پاکستان میں Mostbet com ویب سائٹ ملاحظہ کریں، اور آپ یقینی طور پر کھیلوں پر شرط لگانے یا آن لائن کیسینو میں کھیلنے کے لیے یہاں واپس آنا چاہیں گے۔ کھیلوں کے شائقین کو ایونٹس کے ایک بڑے انتخاب، مختلف پروموشنز اور بونسز، مفت بیٹس، مفت گھماؤ اور زیادہ مشکلات تک رسائی حاصل ہے۔ اور کھیل کو مزید آسان بنانے کے لیے، ہم نے ایک موبائل ایپلیکیشن تیار کی ہے جسے آپ آسانی سے اپنے فون پر انسٹال کر سکتے ہیں۔

Tips for Tuesday: Turn crappy stuff into cool stuff.

A couple weeks ago, my bloggy friend Jen, at Life on the Sonny Side made a comment on my Free Advice Friday post that got my wheels spinning.  She off-handishly asked if I might make something simple, like a DIY ice pack. Hmmm, a DIY ice pack…

Without my consent, my mind immediately set to work.

FACT- I operate on several levels.
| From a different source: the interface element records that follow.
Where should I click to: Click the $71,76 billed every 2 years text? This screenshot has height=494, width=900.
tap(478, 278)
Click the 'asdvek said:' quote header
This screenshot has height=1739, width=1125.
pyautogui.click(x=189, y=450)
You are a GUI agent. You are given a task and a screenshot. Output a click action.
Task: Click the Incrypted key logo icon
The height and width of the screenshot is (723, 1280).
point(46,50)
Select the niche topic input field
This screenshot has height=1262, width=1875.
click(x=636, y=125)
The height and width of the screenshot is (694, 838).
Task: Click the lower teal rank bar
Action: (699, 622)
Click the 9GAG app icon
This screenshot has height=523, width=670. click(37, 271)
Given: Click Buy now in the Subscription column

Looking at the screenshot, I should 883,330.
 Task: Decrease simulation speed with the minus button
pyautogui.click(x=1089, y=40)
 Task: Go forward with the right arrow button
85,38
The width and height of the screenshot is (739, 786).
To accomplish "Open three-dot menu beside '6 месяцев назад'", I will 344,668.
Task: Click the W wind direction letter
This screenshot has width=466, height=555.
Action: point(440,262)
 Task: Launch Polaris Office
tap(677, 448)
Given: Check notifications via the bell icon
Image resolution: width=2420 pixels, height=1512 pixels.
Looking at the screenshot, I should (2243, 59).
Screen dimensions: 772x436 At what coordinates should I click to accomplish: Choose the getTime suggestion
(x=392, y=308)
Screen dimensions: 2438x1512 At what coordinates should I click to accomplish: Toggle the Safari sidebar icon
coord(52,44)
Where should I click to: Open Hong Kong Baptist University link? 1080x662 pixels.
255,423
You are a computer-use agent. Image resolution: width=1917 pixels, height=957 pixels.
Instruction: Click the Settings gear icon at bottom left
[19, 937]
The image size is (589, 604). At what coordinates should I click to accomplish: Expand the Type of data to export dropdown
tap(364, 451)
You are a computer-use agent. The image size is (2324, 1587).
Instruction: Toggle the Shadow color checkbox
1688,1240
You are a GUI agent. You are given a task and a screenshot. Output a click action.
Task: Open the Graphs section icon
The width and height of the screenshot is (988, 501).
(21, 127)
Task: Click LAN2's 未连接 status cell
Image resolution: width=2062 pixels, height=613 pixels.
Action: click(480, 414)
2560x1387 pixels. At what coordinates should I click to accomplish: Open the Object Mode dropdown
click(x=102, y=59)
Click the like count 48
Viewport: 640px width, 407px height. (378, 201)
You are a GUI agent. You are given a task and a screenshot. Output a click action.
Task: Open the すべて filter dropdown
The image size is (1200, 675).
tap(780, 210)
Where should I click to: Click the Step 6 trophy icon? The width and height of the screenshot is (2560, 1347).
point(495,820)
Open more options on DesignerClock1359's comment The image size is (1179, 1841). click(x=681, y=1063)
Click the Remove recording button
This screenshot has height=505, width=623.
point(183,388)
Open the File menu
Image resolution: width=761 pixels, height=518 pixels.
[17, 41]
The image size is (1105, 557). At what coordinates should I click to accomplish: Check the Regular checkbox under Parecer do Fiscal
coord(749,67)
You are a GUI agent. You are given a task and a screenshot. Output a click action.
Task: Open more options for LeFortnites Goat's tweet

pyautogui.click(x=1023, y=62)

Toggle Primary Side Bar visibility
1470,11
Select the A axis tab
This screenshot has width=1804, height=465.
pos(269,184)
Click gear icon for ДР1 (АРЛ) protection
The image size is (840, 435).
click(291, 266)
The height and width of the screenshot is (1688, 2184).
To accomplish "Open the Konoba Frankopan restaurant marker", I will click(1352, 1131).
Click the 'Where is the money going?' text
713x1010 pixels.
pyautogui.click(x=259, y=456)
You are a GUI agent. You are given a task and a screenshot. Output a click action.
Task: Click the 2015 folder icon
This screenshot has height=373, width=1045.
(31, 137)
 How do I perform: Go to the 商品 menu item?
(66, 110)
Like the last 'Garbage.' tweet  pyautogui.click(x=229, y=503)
Conveniently, I also have an auto pilot function for boring tasks.

I’m not going to lie, my first ice pack design was something so awesomely inappropriate that I was almost giddy with…I guess, inappropriateness?  But I thought to myself  “Candy Ass (positive self-talk), your mama just might pass out if she reads this one”.

Damn it, I’m totally dying to tell someone…sooo,email me if you want to know.  But remember, once you read my idea, you can never unread it- let’s just say it’s for men. God, I hope someone asks me before I burst.

So instead, I’ve decided to take the safe route and make something that’s cute, useful, and completely appropriate, I think.

I don’t know about you, but we have an overabundance of crappy stuffed animals from carnivals, the boardwalk, and those money sucking claw machines (If you don’t believe me, read this post or this one).  We also have a klutzy family.  I thought, why not turn shit into gold!

A Stuffed Animal Icepack

Materials:

crappy stuffed animal

Ziplock bag

tape

scissors

water

Is it me or does he look a little worried?
Aww, it’ll be ok little fella.

Instructions:

Step 1 – Make an incision in his belly, keeping it below the bikini line so he’s not self conscious come swimsuit season.

But guess what Bear, it doesn’t matter how many god-forsaken sit-ups you do, that flap is never going away!

Step 2 – Remove most of the stuffing.  Fill your Ziplock bag with water, the amount will vary depending on your stuffed animal’s cavity size.  I judged my bear to be a 36C, but I ended up having to pour about half out (34A, I know the feeling Bear, I know the feeling).  Generously tape along the top of the Ziplock bag then insert in your animal.

*side note- Collin came home from school as I was working on this.  He saw the the bear sprawled out, stuffing everywhere, and me shoving a taped Ziploc bag of water inside of it.  And he asks “what’s for dinner?”. Really? That’s your question?

Step 3 – Either hand sew or machine sew its belly shut, being very careful not to puncture the bag.

Ok, HONESTY MOMENT…Something went dreadfully wrong.  I was about to sew the bear’s belly when I noticed that his fur was wet.  I didn’t want to believe I had a leaker…

Shit.  I had promised Ana that her bear (which she didn’t even know she owned until that moment) was going to become something “special”.  Shit.

Plan B

We call him “Snack Attack Bear”.  Really, it’s the best use of a gutted out teddy bear that I could come up with.

Plan B, for when Plan A was never going to work.

Summary:  I really think that this DIY Ice Pack could work.  It’s like the early boob jobs, it takes a bit of experimenting to find a bag that doesn’t leak.

Summary of the Summary:  As I’m sitting here, I’m wondering why I didn’t use those little gel packs that they use in coolers.  Why the hell did I fill a Ziplock with water? GAWD!

Ok, do all the same steps but replace “Ziplock bag filled with water” with “little cooler thingees” and really, this whole DIY Ice Pack should work.